I cannot explain why but when I print input_list in this scenario, it is suddenly sorted, even though I only told the code to sort output_list. I realize that I have output_list set to be input_list, but so far that’s not how variables or lists have worked. The first time input_list prints, it is in the intended unsorted format. But once output_list gets .sort(), suddenly printing input_list a second time now prints a sorted input_list.

I can get the following to work:

``````def median(input_list):
print input_list
output_list = sorted(input_list)
print output_list
print input_list
``````

But (1) I haven’t formally been taught sorted at this point in Codecademy and (2) I just fundamentally don’t understand why .sort() isn’t working.

Any help would be greatly appreciated! Thanks.

This seems to be the best answer I’ve found on the internet:

The main difference between sort() and sorted() is that the sorted() function takes any iterable (list, tuple, set, dictionary) and returns a new sorted object without affecting the original. On the other hand, sort() does in-place sorting meaning it won’t create a new list but updates the given list itself in the desired order (ascending or descending).

Very strange behavior in my opinion. Essentially, the answer to my question is “Because that’s just something that the .sort function does – it affects the original no matter what.” Something that you’d only know after encountering it like this. Which still seems weird because I never told it to sort input_list. I created an entire duplicate list, set it equal to input_list, and .sort still reached all the way back to sort the original list I never gave it permission to touch. Am I misunderstanding this? Please let me know if I am.

It does make sense now why Codecademy did not request to me leave the original list unchanged now. This was on exercise 15 of 15 in practice makes perfect. The question immediately before this made it a condition of the problem that you not modify the original list and made a point that modifying original lists is bad practice, so I tried my damnedest to not modify the original list in this exercise.

In Python, objects can be mutable or immutable.
Numbers, strings, tuples are immutable objects.

``````my_string = "abcd"
my_string[1] = "e" // Error
my_string = my_string[0] + "e" + my_string[2:] // Creates a new string
// and assigns to variable
my_string = "aecd" // Doesn't modify string "abcd". Instead new string is created.

my_tuple = (1, 5, 3)
my_tuple[1] = 2 // Error.
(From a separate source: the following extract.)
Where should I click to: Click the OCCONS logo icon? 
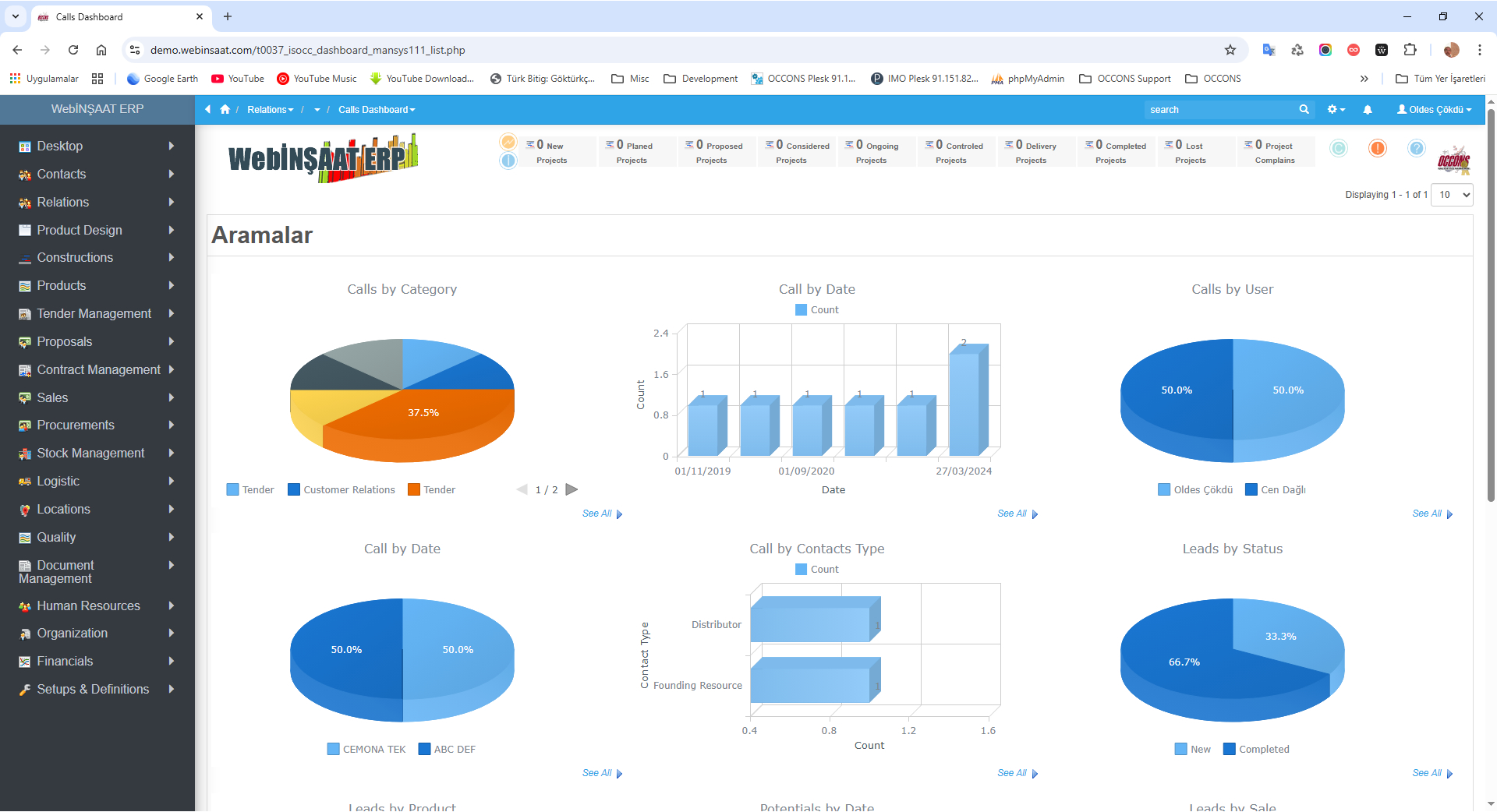pyautogui.click(x=1453, y=161)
Tuples are immutable.
my_tuple = (1, 2, 3) // New tuple created
``````

Contrast this with mutable objects.
Lists, Dictionaries and Sets are mutable objects. You can modify the original object without a new object being created from scratch.

``````my_list = [1, 5, 3]
my_list[1] = 2 // Original list modified
print(my_list) // [1, 2, 3]
``````

``````VARIABLES

Immutable Example
a = "hello"
b = a
b = "hey"
print(a)  // "hello"
print(b)  // "hey"
// b = a  does not create a copy of the string.
// (You can verify this by comparing id(a) and id(b))
// Both variables point to the same string in memory.
// b = "hey" Now, b points to a different string,
// while a still points to original string.

Mutable Example
a = [1, 2, 3, 4, 5]
b = a
b[2] = 77
print(a) // [1, 2, 77, 4, 5]
print(b) // [1, 2, 77, 4, 5]
// b = a does not create a copy of the list.
// The same object (the same list) is being referenced
// by the two variables a and b.
// Mutating the object will affect both a and b.
``````

An easy way of copying a list is

``````a = [1, 2, 3, 4, 5]
b = a[:]
b[2] = 77
print(a) // [1, 2, 3, 4, 5]
print(b) // [1, 2, 77, 4, 5]
``````

However `[:]` will only create a shallow copy of the list. If there are lists nested in the original list, then shallow copy won’t suffice. Instead, deep copy can be used.